* _Your goal_: Would you output the entries below only from the line containing "nikhil.subscribed at gmail.com (195, 74)" through the line containing "[ date ] (209, 162)", exactly as they stand and with both ends included?

* _Task input_:
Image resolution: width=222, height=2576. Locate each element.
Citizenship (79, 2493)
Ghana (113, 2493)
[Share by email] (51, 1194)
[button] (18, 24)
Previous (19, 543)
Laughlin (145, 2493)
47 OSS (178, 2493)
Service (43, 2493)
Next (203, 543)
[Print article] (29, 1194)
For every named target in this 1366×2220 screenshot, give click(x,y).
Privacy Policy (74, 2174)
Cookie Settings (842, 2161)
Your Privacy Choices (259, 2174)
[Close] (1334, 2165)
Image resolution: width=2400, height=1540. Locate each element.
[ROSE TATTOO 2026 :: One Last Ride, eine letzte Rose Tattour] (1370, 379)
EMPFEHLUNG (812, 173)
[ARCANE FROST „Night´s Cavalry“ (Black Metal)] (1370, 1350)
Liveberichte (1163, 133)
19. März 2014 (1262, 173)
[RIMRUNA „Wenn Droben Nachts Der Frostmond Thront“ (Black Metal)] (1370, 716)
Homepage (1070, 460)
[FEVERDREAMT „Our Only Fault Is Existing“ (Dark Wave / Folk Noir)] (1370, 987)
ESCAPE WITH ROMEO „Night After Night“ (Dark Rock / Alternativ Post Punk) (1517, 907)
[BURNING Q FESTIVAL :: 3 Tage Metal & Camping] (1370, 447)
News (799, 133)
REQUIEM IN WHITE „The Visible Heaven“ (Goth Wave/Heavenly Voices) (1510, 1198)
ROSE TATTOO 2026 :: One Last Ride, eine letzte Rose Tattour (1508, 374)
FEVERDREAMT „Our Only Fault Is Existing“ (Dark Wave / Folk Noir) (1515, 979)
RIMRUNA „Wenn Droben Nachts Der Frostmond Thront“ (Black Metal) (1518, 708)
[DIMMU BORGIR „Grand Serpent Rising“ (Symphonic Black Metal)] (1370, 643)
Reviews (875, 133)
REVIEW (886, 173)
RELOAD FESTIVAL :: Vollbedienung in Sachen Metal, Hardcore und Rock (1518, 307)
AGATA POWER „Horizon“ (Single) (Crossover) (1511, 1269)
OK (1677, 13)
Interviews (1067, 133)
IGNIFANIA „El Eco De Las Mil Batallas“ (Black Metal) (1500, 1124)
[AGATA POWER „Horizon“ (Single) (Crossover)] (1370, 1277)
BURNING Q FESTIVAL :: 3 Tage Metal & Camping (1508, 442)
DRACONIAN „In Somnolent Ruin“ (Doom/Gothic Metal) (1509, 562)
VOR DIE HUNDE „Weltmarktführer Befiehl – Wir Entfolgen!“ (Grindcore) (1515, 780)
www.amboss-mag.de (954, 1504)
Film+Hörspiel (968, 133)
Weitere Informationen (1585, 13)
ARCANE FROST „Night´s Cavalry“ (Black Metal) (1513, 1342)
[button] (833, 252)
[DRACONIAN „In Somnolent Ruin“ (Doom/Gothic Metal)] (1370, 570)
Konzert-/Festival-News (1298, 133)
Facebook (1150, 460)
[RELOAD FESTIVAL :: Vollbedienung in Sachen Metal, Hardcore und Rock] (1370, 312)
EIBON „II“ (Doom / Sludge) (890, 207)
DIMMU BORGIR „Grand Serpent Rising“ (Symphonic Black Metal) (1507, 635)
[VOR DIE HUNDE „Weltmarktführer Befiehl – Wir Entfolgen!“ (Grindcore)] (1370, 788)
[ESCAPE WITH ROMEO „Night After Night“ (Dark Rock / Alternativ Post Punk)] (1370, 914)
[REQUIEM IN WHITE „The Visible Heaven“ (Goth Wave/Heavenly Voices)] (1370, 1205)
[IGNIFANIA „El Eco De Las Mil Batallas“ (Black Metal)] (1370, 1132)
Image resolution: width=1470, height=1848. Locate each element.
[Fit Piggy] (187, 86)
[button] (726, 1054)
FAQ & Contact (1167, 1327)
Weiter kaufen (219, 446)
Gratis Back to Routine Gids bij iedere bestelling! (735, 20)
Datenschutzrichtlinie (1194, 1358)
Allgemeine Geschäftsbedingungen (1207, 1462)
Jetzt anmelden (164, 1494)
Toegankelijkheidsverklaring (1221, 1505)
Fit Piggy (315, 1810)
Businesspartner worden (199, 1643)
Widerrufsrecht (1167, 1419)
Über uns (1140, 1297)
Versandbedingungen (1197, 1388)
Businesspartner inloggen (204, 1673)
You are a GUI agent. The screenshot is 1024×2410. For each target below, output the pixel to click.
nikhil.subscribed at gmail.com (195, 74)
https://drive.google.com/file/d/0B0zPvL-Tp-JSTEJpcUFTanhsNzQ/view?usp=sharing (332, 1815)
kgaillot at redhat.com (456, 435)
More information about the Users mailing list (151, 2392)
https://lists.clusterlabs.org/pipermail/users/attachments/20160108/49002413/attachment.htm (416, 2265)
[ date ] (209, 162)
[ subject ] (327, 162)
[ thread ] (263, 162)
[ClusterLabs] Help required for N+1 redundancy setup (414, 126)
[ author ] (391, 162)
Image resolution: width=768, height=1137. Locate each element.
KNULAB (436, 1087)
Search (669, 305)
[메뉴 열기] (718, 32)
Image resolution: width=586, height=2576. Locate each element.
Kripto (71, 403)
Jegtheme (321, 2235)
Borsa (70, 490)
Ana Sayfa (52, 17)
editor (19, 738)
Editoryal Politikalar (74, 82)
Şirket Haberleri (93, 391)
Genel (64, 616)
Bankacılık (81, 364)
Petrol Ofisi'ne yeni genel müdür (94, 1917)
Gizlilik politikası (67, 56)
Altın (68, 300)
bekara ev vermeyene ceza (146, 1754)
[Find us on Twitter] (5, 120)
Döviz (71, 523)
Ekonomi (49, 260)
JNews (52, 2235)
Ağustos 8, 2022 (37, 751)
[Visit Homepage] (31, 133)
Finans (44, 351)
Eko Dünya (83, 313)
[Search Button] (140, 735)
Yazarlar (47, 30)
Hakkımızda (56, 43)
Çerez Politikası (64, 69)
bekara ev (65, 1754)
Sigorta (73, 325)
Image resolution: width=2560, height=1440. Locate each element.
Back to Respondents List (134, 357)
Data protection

* _Output for this task_:
nikhil.subscribed at gmail.com (195, 74)
https://drive.google.com/file/d/0B0zPvL-Tp-JSTEJpcUFTanhsNzQ/view?usp=sharing (332, 1815)
kgaillot at redhat.com (456, 435)
More information about the Users mailing list (151, 2392)
https://lists.clusterlabs.org/pipermail/users/attachments/20160108/49002413/attachment.htm (416, 2265)
[ date ] (209, 162)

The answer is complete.